Quem pode se permitir hoje, nos Estados Unidos, a dar uma advertência a Donald Trump sem arriscar seu cargo? A resposta: James Comey, o poderoso chefe do FBI.

Não é a primeira vez que este grande policial – de dois metros de altura – causa um alvoroço, mas nesta segunda-feira é particularmente estrondoso: Comey contradisse de forma categórica o presidente, que acusa seu antecessor, Barack Obama, de ter ordenado grampear suas ligações telefônicas.

E o fez sem perder a calma característica deste homem especialista em audiências de comissões do Congresso.

Concentrado e com a testa franzida, o chefe da Polícia Federal se destaca nesta tarefa, conseguindo projetar uma imagem de fiel servidor da lei e de um operador da política altamente qualificado.
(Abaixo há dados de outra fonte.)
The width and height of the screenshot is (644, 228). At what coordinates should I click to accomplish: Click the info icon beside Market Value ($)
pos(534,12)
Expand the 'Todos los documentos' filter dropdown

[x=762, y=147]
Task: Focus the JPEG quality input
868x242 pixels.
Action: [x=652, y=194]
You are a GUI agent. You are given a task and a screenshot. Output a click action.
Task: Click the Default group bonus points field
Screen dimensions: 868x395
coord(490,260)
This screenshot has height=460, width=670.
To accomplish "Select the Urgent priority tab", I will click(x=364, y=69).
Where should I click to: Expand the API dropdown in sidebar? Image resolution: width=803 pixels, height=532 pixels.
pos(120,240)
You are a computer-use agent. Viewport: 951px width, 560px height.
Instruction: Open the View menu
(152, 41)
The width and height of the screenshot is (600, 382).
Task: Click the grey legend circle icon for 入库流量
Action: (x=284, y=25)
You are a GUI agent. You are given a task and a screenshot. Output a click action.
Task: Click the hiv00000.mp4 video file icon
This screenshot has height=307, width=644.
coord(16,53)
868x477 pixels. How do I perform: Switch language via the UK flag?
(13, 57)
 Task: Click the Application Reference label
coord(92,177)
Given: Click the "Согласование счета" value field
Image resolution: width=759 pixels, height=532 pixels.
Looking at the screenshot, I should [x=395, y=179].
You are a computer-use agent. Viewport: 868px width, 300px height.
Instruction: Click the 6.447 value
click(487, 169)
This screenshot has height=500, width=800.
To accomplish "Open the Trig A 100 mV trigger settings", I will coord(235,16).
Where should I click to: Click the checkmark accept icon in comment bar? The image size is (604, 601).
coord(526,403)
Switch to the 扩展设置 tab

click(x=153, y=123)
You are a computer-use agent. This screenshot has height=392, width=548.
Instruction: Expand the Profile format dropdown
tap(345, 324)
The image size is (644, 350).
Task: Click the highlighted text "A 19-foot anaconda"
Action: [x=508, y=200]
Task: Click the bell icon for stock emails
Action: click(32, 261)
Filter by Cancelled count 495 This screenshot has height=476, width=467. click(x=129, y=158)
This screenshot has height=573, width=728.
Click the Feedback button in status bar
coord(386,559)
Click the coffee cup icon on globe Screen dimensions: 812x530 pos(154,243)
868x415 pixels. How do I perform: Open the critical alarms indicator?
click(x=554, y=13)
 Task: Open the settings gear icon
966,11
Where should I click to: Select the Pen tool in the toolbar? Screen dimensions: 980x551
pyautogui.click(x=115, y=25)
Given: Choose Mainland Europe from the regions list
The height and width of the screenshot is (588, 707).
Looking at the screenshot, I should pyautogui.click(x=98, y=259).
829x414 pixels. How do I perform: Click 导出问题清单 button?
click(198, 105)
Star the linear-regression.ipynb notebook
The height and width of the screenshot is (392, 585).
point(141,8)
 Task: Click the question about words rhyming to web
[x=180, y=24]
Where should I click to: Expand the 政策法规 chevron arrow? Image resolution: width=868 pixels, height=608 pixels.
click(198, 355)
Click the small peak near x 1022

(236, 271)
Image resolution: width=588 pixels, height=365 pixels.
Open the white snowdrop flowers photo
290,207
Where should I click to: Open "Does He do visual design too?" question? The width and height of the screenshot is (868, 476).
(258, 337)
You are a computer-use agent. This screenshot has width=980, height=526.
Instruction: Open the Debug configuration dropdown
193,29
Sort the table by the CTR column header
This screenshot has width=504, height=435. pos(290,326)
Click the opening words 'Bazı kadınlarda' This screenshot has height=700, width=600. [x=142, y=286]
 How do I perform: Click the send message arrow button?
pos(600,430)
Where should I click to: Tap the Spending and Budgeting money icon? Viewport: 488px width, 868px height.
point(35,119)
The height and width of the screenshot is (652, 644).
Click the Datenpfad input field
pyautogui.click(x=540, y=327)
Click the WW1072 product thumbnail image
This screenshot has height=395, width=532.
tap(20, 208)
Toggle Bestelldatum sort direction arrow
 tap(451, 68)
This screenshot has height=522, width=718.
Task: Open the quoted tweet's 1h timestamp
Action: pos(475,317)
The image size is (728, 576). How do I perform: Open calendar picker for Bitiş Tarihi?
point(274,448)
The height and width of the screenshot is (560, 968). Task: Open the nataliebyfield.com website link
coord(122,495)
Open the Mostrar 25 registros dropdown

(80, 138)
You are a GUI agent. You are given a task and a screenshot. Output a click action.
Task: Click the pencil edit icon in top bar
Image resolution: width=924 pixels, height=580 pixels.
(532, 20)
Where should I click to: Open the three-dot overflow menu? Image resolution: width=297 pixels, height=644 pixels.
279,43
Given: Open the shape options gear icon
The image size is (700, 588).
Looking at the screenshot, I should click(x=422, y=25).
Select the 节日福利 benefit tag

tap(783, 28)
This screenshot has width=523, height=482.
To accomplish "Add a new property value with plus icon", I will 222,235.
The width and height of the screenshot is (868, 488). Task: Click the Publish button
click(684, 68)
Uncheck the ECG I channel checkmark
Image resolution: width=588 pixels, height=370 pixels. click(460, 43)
Donald Trump foi advertido: as palavras do chefe do FBI, fortalecidas pelo caráter oficial das investigações que ele supervisiona, não são facilmente esquecidas.

Hillary Clinton sentiu na pele quando Comey recomendou durante uma coletiva de imprensa surpresa em julho 2016 que não denunciassem a ex-secretária de Estado pelo caso dos e-mails enviados por um servidor particular, embora tenha comentado que a candidata democrata demonstrou “uma grande negligência”.

Naquele dia, Comey não facilitou a campanha para a ex-primeira-dama. Mas não agradou os republicanos, que esperavam que a democrata fosse formalmente acusada diante da Justiça.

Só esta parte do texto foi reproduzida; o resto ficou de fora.